▶ _TASK STATEMENT_
Repeat the data in full. Every line must match.

▶ _Dataset items_
□ □ □
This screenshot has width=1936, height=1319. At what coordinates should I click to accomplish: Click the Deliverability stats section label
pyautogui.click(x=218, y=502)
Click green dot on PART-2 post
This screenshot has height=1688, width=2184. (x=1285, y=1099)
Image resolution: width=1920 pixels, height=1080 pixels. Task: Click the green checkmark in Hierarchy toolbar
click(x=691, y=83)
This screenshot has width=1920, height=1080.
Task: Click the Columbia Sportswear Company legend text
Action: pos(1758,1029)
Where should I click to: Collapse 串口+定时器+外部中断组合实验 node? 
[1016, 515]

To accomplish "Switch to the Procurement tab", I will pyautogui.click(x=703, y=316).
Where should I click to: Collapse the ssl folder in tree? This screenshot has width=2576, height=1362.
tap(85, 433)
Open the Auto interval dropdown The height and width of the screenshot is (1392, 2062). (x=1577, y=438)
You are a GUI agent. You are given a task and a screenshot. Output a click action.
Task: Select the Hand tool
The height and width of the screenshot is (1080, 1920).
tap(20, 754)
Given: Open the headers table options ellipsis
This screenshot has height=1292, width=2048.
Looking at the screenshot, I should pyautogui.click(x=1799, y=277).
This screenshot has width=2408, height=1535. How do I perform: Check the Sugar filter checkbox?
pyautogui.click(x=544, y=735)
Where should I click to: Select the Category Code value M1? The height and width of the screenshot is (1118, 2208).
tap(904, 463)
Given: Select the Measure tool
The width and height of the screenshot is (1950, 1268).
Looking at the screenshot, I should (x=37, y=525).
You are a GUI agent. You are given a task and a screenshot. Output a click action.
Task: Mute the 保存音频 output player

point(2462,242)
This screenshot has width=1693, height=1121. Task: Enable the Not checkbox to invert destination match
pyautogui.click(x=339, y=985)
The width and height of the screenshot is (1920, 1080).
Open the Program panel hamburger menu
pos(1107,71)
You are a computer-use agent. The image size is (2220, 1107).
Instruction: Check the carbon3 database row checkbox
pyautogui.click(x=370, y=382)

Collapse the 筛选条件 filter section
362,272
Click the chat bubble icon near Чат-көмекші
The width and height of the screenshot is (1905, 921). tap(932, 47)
□ □ □
▶ _SOLVED PROBLEM_
This screenshot has width=1936, height=1319. At what coordinates should I click to accomplish: Click the Deliverability stats section label
pyautogui.click(x=218, y=502)
Click green dot on PART-2 post
This screenshot has height=1688, width=2184. (x=1285, y=1099)
Image resolution: width=1920 pixels, height=1080 pixels. Task: Click the green checkmark in Hierarchy toolbar
click(x=691, y=83)
This screenshot has width=1920, height=1080.
Task: Click the Columbia Sportswear Company legend text
Action: pos(1758,1029)
Where should I click to: Collapse 串口+定时器+外部中断组合实验 node? 
[1016, 515]

To accomplish "Switch to the Procurement tab", I will pyautogui.click(x=703, y=316).
Where should I click to: Collapse the ssl folder in tree? This screenshot has width=2576, height=1362.
tap(85, 433)
Open the Auto interval dropdown The height and width of the screenshot is (1392, 2062). (x=1577, y=438)
You are a GUI agent. You are given a task and a screenshot. Output a click action.
Task: Select the Hand tool
The height and width of the screenshot is (1080, 1920).
tap(20, 754)
Given: Open the headers table options ellipsis
This screenshot has height=1292, width=2048.
Looking at the screenshot, I should pyautogui.click(x=1799, y=277).
This screenshot has width=2408, height=1535. How do I perform: Check the Sugar filter checkbox?
pyautogui.click(x=544, y=735)
Where should I click to: Select the Category Code value M1? The height and width of the screenshot is (1118, 2208).
tap(904, 463)
Given: Select the Measure tool
The width and height of the screenshot is (1950, 1268).
Looking at the screenshot, I should (x=37, y=525).
You are a GUI agent. You are given a task and a screenshot. Output a click action.
Task: Mute the 保存音频 output player

point(2462,242)
This screenshot has width=1693, height=1121. Task: Enable the Not checkbox to invert destination match
pyautogui.click(x=339, y=985)
The width and height of the screenshot is (1920, 1080).
Open the Program panel hamburger menu
pos(1107,71)
You are a computer-use agent. The image size is (2220, 1107).
Instruction: Check the carbon3 database row checkbox
pyautogui.click(x=370, y=382)

Collapse the 筛选条件 filter section
362,272
Click the chat bubble icon near Чат-көмекші
The width and height of the screenshot is (1905, 921). tap(932, 47)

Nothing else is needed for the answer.